_The problem_
Some of the lines below need repeating. Reproduce exactly those between the lines holding "The width and height of the screenshot is (517, 452)." and "Given: Open the story 2024 highlight", inclusive.

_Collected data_
===

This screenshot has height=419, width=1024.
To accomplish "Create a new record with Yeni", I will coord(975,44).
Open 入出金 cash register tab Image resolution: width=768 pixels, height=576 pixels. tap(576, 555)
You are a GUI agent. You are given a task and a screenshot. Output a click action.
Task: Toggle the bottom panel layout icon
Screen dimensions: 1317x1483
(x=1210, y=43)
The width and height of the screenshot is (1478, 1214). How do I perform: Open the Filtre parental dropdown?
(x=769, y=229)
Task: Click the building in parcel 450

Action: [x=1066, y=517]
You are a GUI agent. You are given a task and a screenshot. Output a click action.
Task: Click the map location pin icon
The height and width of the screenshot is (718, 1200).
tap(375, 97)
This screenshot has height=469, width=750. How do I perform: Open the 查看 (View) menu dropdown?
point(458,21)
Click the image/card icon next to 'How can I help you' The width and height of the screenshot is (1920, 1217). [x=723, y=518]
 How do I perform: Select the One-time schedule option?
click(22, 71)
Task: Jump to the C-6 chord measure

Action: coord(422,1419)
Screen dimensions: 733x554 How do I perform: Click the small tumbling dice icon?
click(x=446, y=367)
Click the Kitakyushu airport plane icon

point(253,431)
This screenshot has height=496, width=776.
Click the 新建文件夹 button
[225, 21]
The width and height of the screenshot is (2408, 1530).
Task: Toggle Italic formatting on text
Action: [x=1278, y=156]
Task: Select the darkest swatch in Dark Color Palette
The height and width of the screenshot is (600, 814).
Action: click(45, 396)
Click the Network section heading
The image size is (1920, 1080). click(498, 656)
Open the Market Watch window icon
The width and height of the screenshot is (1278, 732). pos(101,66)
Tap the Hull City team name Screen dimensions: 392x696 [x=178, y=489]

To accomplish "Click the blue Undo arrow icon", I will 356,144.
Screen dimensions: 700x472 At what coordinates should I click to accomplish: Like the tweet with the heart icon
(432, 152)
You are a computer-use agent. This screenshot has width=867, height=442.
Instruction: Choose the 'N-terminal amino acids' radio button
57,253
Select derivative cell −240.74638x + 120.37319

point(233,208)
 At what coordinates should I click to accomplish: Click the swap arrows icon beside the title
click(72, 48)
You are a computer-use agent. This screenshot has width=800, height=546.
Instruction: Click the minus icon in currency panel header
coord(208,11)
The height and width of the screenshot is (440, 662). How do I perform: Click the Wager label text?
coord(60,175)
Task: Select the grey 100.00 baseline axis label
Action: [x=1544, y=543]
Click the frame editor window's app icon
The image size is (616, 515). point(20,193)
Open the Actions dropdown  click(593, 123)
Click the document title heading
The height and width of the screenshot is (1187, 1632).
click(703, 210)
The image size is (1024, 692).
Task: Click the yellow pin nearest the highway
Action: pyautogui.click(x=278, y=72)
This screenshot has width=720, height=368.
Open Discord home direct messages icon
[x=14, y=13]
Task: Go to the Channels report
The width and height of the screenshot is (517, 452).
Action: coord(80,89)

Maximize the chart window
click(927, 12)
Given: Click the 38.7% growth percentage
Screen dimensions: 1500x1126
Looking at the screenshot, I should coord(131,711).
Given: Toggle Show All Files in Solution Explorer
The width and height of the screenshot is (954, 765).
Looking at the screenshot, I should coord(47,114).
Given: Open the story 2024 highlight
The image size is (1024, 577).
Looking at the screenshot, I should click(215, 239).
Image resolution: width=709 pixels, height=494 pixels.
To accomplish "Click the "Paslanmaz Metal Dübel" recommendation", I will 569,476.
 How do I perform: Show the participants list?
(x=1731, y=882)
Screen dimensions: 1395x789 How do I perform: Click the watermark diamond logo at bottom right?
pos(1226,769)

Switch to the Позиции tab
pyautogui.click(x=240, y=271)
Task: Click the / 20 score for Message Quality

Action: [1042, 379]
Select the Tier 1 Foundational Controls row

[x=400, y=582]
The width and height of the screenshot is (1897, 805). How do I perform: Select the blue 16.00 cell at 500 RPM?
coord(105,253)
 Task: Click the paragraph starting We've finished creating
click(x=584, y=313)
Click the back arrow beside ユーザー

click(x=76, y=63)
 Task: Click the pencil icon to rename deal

===

_Worked solution_
The width and height of the screenshot is (517, 452).
Action: coord(80,89)

Maximize the chart window
click(927, 12)
Given: Click the 38.7% growth percentage
Screen dimensions: 1500x1126
Looking at the screenshot, I should coord(131,711).
Given: Toggle Show All Files in Solution Explorer
The width and height of the screenshot is (954, 765).
Looking at the screenshot, I should coord(47,114).
Given: Open the story 2024 highlight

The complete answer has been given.